Even gender balance in ITU's software graduate programme
51 percent of the newly admitted students in the IT University's Master's programme in Software Design are women. It is important that women take part in shaping the digital development, says Head of Department Peter Sestoft.
An equal number of men and women will be present in the auditorium when students in ITU’s MSc in Software Design programme begin their studies this week.
Of the 142 students enrolled in the programme, 73 are women, or 51 percent of the class. In 2018, 44 percent of the newly enrolled students were women.
“We are delighted that many women, as well as men, see opportunities in combining a non-IT background with software development. It is important that women are as much a part of digital development as men. ITU is making a big effort to attract more women to the technical IT education programmes, and it is fantastic that this has resulted in an even gender balance in the Software Design programme this year," says Peter Sestoft, Head of the Computer Science Department.
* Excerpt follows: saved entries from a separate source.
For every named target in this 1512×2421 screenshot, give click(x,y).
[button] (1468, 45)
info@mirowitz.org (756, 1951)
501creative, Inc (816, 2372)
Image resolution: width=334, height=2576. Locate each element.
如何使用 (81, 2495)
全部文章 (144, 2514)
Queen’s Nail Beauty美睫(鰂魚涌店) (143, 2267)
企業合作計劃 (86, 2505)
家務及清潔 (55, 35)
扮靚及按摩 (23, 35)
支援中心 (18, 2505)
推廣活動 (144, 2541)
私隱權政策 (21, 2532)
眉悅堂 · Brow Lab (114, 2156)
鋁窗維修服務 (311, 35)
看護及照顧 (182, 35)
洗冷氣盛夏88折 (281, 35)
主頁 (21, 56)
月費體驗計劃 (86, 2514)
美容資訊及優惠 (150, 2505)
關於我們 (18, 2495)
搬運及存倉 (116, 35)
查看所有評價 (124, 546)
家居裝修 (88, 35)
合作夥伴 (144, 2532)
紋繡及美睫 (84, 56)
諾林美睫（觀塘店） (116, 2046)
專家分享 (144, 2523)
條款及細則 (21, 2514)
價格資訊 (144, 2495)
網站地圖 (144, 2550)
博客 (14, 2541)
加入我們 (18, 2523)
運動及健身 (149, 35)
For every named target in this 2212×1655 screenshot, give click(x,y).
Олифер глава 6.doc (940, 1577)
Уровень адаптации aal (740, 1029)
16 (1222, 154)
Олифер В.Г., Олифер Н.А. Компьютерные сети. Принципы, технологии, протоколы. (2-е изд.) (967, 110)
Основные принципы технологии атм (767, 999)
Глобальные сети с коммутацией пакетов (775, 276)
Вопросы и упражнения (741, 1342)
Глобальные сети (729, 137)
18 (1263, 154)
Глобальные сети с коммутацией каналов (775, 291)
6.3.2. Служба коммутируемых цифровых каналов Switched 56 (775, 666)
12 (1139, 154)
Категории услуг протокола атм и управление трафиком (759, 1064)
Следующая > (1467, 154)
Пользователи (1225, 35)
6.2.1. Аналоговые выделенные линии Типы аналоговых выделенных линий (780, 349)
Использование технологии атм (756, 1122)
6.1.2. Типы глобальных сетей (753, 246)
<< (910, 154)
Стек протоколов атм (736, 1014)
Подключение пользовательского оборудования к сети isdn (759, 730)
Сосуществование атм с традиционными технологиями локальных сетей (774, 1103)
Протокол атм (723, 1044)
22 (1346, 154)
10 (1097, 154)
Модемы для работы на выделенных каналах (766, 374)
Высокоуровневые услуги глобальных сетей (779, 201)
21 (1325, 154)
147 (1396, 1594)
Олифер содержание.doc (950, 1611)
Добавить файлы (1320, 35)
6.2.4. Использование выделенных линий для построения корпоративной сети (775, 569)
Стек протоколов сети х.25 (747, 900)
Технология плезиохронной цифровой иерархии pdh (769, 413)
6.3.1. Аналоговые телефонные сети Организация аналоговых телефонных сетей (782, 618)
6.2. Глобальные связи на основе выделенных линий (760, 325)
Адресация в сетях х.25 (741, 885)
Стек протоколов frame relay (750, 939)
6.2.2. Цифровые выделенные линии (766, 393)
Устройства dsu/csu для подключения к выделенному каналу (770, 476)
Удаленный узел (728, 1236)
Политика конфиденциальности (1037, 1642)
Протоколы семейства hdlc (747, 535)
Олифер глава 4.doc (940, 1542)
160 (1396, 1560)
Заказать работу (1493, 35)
Software Design is aimed at students with a non-IT bachelor's degree who want to combine their academic background with computer science skills such as software development, data analysis and algorithm development.
IT combination gives unique profile
This year's newly admitted students come from a wide range of subjects within the humanities, social sciences and natural sciences, as well as professional bachelors – including law, history, engineering and teaching.
Profiles combining software development and a non-IT subject are in high demand among employers, says Peter Sestoft.
"For example, a nurse will have good prerequisites for creating innovative IT solutions for the healthcare sector, while a student with a bachelor’s degree in Danish is well-equipped to develop language technology solutions, for instance for virtual assistants," he says.
In the programme, students can specialize in business analytics, user-oriented software development or software development & technology.